Toutefois, il est peu probable qu’un changement de grossiste passe de l’Asie à l’Amérique du Nord. Dans la plupart des cas, des redondances sont mises en place en Amérique du Nord pour compenser les interruptions de production ou les retards de transport. Dans certains cas, le coût de la main-d’œuvre au Mexique et au Canada par rapport à certaines parties de l’Asie nuirait à une analyse de rentabilité de proximité. De plus, les compétences et les capacités de production ne sont pas toutes disponibles en Amérique du Nord.
À l’inverse, si la réponse à toutes les questions ci-dessus, ou à certaines d’entre elles, est définitivement oui, les entreprises peuvent planifier une approche plus graduelle ou équilibrée pour reconfigurer les chaînes de valeur mondiales, en maintenant les fournisseurs en Asie où il est logique de le faire (p. ex., pour les composants moins critiques ou lorsque les compétences de la main-d’œuvre ne sont pas disponibles ou sont trop coûteuses en Amérique du Nord) tout en déplaçant la production finale et le transport des produits finis plus près de chez eux.
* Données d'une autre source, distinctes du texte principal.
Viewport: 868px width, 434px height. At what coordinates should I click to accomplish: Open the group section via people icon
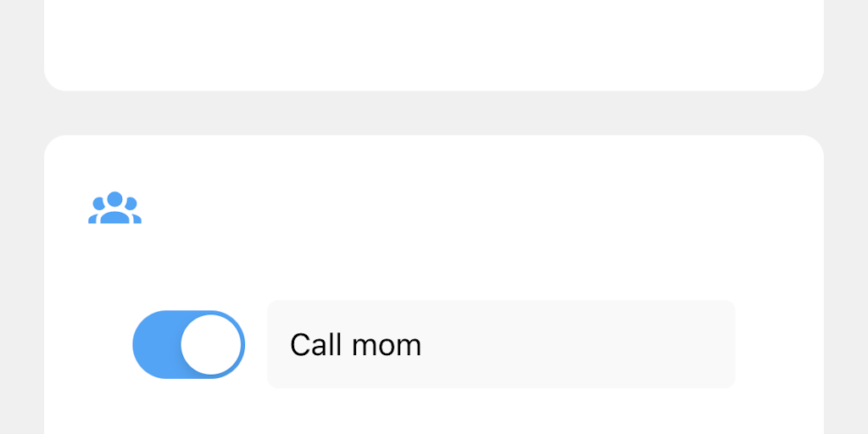[x=114, y=209]
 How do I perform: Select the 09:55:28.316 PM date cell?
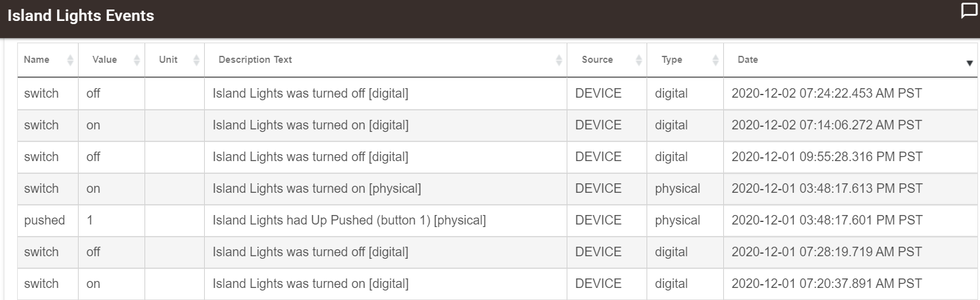pyautogui.click(x=850, y=157)
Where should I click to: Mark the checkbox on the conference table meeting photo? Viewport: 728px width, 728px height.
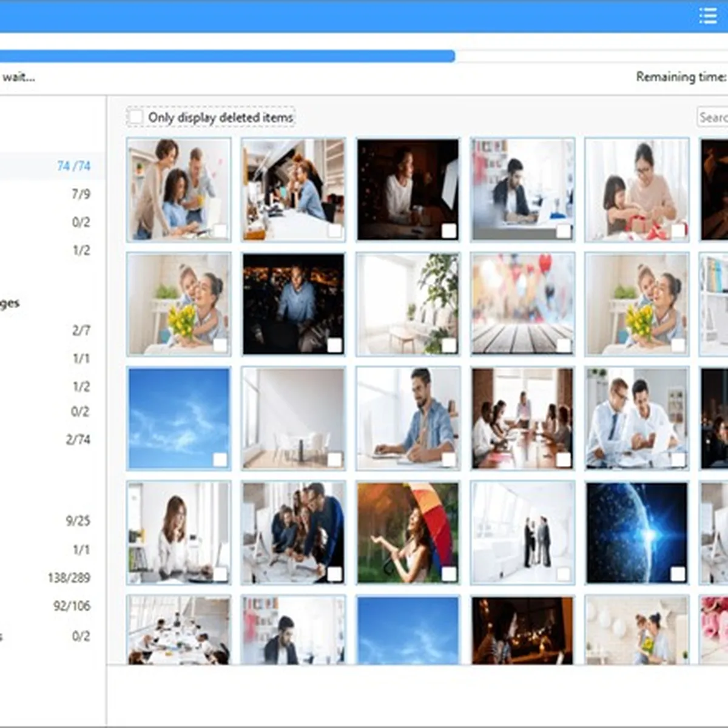tap(564, 459)
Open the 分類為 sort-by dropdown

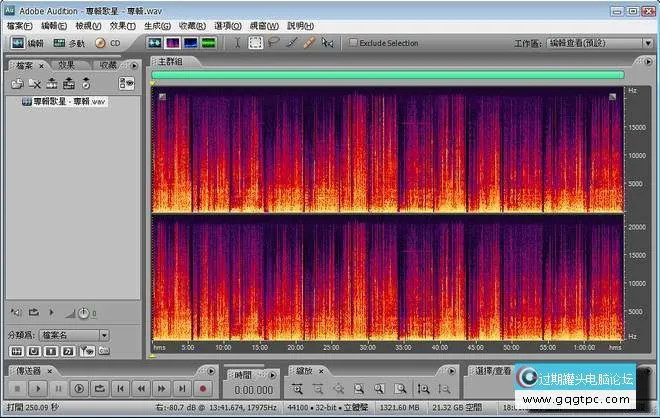coord(75,335)
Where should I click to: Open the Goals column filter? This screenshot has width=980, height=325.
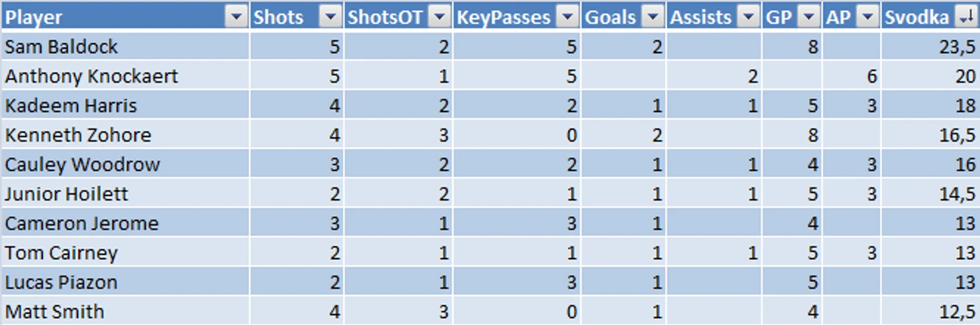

Malheureusement, il n’y a pas eu d’énoncé définitif en ce qui concerne la politique commerciale américaine. Alors que l’inaction de l’administration Biden est probablement un répit bienvenu des actions et des réactions impulsives qui ont caractérisé les politiques commerciales de l’administration Trump, l’incapacité à cerner des objectifs clairs et des objectifs en matière de politique commerciale, laisse de nombreuses entreprises incertaines de ce que leur réserve à court terme leurs chaînes d’approvisionnement mondiales et comment planifier un avenir qui semble moins prévisible avec chaque année.
Nous espérons qu’au T2 et au T3 nous aurons une meilleure idée de la façon dont l’administration Biden et la nouvelle représentante commerciale des États-Unis, Katherine Tai, aborderont les relations commerciales avec les principaux partenaires commerciaux. D’ici là, les entreprises américaines feront preuve de prudence en ce qui concerne leurs investissements, tout comme les sociétés étrangères qui cherchent à investir aux États-Unis.
Jamie Adams possède une vaste expérience diversifiée en conformité avec les lois nationales et étrangères pertinentes en matière d’importation et d’exportation, ainsi qu’en création et en exécution de plans visant à améliorer les programmes et les systèmes du commerce mondial et de la chaîne d’approvisionnement internationale.